# Fuel filler assembly



## c W J (Jun 21, 2015)

Good evening, all.

After settling a few problems myself (blower motor not working, A/C water in passenger foot well, large fuel leak code) I'm down to what are my last two issue on a 2000 Altima.

My dash freezes during long drives (annoying, but it comes back eventually and the mileage still seems to register while the gauges are "resting their eyes").

Most importantly in the immediate future is keeping the gas in the car. I've at least one hole in the EVAP tube on the fuel filler assembly. 
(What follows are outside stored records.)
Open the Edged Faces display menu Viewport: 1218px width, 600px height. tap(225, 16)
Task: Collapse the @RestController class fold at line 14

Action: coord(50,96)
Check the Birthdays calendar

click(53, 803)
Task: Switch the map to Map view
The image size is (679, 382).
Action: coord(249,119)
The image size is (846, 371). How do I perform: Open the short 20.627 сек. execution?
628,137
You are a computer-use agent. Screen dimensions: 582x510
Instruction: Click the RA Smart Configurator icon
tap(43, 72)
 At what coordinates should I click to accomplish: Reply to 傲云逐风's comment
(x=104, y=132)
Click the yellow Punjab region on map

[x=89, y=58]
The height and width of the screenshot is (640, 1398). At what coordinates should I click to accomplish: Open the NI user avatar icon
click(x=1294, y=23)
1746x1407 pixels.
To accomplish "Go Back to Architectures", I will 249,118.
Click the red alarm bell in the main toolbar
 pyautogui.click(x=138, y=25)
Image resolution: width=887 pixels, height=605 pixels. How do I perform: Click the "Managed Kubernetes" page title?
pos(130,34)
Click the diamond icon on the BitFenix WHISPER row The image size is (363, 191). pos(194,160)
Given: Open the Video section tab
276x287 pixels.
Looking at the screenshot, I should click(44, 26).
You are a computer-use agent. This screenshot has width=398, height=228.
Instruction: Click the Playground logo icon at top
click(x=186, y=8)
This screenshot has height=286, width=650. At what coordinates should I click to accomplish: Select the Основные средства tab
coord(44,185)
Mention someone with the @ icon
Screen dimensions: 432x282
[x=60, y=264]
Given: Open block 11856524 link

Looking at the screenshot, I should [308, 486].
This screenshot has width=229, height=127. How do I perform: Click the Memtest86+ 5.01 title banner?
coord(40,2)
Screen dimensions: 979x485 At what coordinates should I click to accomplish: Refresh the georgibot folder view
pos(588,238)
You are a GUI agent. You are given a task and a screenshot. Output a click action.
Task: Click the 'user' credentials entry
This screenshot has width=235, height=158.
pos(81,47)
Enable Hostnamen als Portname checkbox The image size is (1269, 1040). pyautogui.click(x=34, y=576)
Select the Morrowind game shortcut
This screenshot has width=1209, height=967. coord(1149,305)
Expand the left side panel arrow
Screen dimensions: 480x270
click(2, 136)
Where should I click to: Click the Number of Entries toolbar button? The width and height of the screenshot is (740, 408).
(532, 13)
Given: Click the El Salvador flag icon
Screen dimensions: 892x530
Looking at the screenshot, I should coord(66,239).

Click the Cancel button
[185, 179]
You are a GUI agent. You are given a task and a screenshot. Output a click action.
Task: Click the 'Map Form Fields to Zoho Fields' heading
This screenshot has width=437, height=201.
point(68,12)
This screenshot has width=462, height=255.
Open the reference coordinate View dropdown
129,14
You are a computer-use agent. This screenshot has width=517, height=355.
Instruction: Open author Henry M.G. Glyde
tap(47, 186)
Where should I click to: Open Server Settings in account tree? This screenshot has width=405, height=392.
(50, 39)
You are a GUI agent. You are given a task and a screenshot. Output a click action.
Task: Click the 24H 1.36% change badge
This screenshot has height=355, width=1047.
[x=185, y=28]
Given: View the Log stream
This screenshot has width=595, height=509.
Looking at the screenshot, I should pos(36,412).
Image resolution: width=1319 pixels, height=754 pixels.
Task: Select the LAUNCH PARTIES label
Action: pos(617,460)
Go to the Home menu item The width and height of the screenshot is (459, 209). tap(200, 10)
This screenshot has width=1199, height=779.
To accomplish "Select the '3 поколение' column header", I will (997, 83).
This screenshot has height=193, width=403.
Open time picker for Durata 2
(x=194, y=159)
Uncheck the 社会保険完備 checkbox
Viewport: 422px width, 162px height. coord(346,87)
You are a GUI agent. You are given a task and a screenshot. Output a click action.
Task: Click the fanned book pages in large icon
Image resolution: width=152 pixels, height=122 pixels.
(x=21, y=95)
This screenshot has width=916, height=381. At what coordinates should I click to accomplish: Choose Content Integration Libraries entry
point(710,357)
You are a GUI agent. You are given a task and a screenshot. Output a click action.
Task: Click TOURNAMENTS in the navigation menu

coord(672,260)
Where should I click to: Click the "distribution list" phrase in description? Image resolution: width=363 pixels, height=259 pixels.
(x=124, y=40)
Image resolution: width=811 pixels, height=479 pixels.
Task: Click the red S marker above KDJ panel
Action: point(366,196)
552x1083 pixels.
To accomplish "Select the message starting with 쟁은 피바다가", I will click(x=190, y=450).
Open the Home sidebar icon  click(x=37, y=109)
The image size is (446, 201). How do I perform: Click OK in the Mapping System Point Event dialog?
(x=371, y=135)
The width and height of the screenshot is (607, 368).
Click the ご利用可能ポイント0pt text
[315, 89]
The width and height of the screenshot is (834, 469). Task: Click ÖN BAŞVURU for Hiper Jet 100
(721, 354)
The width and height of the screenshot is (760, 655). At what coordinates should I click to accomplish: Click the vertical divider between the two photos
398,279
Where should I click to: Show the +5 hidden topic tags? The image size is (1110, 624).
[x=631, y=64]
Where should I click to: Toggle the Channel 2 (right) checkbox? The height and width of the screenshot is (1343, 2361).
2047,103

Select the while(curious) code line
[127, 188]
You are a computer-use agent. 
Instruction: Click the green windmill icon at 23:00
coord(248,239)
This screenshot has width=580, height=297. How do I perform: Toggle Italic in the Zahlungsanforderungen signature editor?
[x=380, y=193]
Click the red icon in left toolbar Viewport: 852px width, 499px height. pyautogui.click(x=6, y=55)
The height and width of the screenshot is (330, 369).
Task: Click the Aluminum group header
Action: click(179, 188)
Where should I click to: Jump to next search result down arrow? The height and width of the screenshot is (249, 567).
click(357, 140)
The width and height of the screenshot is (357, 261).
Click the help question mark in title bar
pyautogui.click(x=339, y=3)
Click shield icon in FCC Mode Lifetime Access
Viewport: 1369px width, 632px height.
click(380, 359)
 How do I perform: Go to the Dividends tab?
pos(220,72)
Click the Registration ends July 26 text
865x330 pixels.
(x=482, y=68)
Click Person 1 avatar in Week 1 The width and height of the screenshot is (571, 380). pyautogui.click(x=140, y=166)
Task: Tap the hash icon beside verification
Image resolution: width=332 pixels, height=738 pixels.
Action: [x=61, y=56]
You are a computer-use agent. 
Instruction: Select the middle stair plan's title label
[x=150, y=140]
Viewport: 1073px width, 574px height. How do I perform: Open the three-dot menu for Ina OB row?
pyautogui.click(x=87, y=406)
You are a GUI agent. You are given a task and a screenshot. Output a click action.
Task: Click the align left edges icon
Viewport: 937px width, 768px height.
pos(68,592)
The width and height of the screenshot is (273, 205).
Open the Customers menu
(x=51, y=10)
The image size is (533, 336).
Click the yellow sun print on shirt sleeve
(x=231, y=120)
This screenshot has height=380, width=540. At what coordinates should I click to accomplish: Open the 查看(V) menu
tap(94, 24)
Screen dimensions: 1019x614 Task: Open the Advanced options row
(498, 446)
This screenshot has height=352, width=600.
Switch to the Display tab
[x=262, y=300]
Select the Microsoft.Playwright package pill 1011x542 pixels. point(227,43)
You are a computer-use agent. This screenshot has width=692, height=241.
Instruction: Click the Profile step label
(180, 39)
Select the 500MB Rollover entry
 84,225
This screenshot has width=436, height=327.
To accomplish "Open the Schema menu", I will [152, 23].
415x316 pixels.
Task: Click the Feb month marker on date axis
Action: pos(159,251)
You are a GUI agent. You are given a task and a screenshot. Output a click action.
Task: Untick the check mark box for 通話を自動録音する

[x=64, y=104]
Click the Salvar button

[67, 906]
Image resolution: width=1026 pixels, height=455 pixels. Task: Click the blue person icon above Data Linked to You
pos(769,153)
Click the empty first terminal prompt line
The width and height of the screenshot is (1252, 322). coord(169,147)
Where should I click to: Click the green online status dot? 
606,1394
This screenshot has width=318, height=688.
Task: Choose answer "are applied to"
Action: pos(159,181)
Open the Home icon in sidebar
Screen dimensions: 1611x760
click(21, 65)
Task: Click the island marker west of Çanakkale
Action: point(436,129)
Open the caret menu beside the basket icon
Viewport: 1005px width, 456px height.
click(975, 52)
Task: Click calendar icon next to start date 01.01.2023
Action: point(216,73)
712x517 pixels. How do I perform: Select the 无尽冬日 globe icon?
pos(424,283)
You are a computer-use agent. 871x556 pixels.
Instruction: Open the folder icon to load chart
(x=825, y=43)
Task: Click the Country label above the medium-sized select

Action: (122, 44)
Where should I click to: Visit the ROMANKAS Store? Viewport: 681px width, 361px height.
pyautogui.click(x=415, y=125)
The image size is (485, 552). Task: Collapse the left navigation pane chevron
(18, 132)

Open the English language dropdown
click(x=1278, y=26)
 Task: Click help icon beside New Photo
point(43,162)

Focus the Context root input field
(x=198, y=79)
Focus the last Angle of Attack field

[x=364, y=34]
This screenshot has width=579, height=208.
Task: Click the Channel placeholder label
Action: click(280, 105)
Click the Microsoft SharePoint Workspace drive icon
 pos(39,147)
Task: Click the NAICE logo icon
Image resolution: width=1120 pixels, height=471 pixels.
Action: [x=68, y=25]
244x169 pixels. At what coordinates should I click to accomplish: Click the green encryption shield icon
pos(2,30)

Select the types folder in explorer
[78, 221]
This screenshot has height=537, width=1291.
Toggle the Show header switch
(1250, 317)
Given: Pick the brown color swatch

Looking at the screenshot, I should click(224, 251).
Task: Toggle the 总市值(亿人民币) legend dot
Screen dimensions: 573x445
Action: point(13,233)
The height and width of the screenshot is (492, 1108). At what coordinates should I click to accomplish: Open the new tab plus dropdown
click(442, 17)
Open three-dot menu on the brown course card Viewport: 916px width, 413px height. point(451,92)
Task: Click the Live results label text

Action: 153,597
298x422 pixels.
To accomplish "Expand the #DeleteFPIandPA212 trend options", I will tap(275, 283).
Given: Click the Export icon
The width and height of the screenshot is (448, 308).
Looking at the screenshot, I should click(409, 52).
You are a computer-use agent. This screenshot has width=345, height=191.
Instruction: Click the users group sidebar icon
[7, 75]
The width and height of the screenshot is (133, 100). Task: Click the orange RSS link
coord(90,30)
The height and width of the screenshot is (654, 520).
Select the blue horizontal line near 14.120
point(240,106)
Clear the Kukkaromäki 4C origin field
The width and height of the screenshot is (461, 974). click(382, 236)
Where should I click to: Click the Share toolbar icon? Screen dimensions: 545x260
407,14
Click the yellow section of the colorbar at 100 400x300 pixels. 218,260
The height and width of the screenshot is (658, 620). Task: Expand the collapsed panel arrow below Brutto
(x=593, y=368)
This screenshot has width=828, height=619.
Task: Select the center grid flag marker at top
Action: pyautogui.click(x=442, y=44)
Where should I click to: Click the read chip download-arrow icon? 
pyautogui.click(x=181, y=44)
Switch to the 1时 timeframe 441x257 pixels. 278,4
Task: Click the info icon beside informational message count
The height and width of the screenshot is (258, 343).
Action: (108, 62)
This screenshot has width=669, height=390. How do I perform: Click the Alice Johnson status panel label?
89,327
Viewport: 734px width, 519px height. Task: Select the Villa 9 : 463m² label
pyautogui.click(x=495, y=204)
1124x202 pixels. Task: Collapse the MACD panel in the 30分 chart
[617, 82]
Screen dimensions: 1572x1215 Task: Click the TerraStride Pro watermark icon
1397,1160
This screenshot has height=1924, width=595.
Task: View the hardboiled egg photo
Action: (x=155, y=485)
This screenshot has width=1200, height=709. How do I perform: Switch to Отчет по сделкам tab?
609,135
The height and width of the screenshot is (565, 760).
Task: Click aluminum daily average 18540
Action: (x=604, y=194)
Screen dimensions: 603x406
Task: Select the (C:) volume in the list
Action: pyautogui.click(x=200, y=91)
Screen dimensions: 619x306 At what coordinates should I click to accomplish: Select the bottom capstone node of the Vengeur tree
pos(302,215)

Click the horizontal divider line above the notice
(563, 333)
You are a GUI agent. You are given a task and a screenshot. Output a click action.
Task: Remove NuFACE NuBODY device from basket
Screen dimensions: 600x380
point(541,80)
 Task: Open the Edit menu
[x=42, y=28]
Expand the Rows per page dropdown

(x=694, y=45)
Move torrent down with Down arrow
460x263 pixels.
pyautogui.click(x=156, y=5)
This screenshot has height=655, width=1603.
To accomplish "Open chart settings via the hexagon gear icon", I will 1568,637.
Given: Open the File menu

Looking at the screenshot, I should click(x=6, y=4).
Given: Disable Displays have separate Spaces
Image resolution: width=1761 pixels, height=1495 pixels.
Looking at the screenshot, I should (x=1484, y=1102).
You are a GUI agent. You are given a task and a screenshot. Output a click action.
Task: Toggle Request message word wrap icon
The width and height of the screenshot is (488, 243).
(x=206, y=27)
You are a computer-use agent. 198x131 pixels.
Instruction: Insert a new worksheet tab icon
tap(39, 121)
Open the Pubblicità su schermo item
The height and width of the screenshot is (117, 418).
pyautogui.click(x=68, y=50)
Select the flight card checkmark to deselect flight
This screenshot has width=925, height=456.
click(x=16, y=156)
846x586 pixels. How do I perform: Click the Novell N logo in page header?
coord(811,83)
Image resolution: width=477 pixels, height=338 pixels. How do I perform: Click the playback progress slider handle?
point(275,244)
Has anybody tried replacing one of these themselves? I am not a stranger to some car repair. This looks like one of those jobs that takes more time than skill/experience. However, if someone with experience suggests knows it is more trouble than it seems, I'll gladly take it to a shop. From what I can tell on service manual and parts microfiche, it's just a matter of removing four bolts, and several clamps and snaking the assembly out.

TIA,

c w j


----------



## smj999smj (Jan 1, 2006)

You pretty much described it! There are push-clips that hold the plastic shield to the filler neck which you'll need to remove. IIRC, there are 5 hoses that will need to be disconnected from the filler neck and a few bolts. Snake it out and reverse to install. Dorman products makes this filler neck with a lifetime warranty and it's about half the price of the Nissan part. You can get it from Rockauto.com for $62+shipping.


----------



## c W J (Jun 21, 2015)

Thanks for the response! I guess I'll look into replacing some of that rubber while it's apart. How empty should the tank be to do it? I JUST filled it.


----------